Le Tribunal des activités économiques de Paris, dans un jugement du 19 décembre 2025, s’est prononcé sur un litige contractuel entre deux sociétés commerciales. Une société spécialisée dans l’accueil des jeunes enfants réclamait le paiement de factures impayées à une société éditrice de logiciels. La défenderesse contestait une partie des sommes et formait une demande reconventionnelle pour perte d’un crédit d’impôt.
I. La confirmation du principe de l’obligation de paiement
Le tribunal rappelle d’abord la charge de la preuve pesant sur le créancier. Il énonce que “celui qui réclame l’exécution d’une obligation doit la prouver” (Motifs). La demanderesse verse un état comptable démontrant que la prestation litigieuse n’a été facturée qu’une seule fois. Le juge en déduit que la créance totale est “certaine, liquide et exigible” (Motifs). Cette solution confirme la force probante des documents comptables unilatéraux lorsqu’ils ne sont pas contredits. La portée est de sécuriser le créancier qui démontre la réalité de sa prestation par une traçabilité interne. Le tribunal rejette ainsi la contestation de la défenderesse sur le quantum des factures.

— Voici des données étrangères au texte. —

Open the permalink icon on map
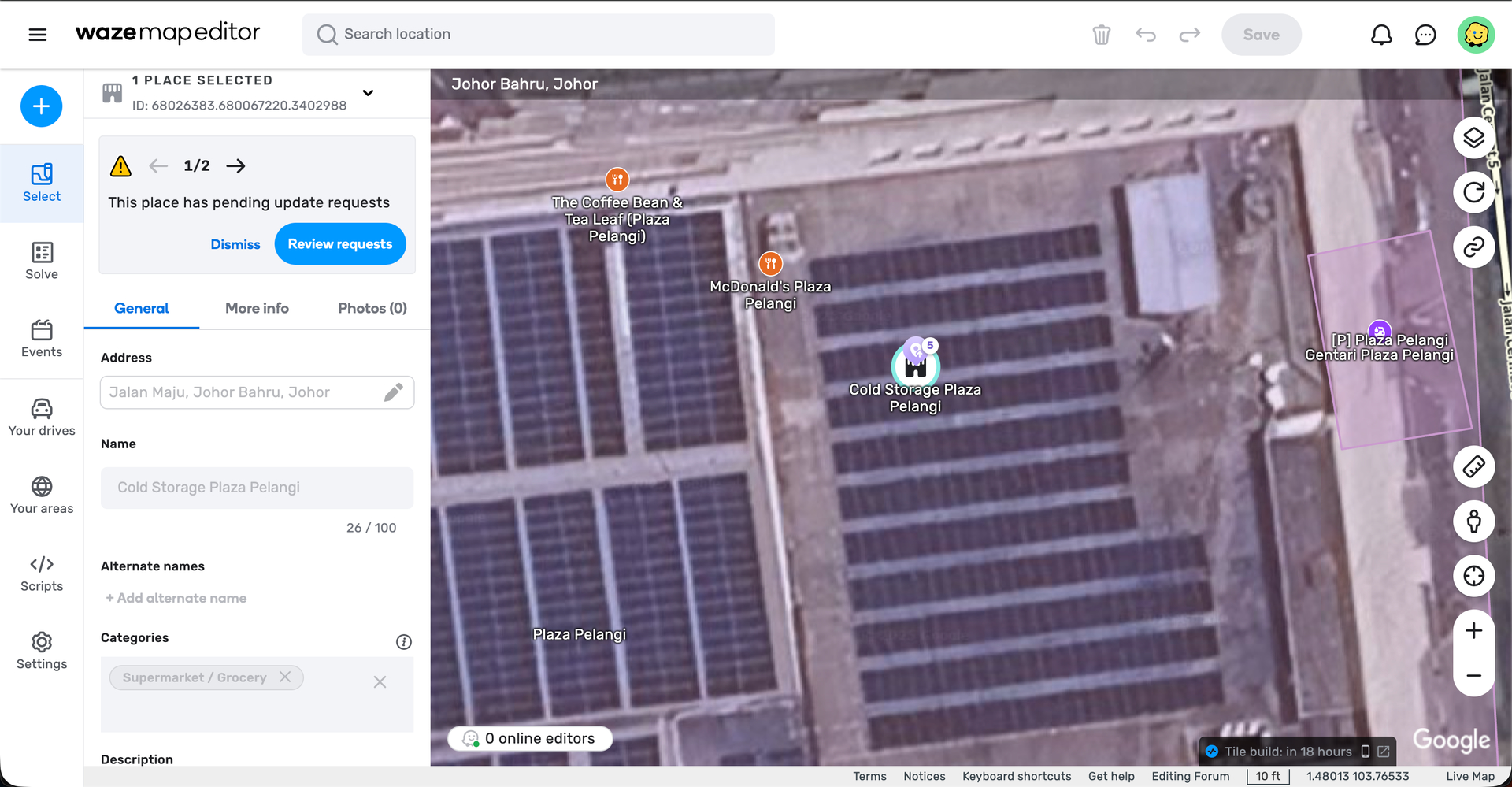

II. Le rejet de la demande reconventionnelle pour manquement comptable
Le tribunal écarte la demande de dommages et intérêts fondée sur un défaut d’émission de factures. Il constate que les factures ont été adressées au siège social et que la défenderesse “ne peut valablement prétendre n’avoir reçu aucune facture sans réagir” (Motifs). Le juge souligne également l’absence de preuve d’un rejet de la demande de crédit d’impôt. Cette position rappelle que le créancier doit réagir face à une absence de facturation sous peine de voir sa demande rejetée. La valeur de cet arrêt est de limiter les demandes reconventionnelles non étayées par des pièces probantes. Le tribunal sanctionne ainsi une argumentation fondée sur des allégations non documentées.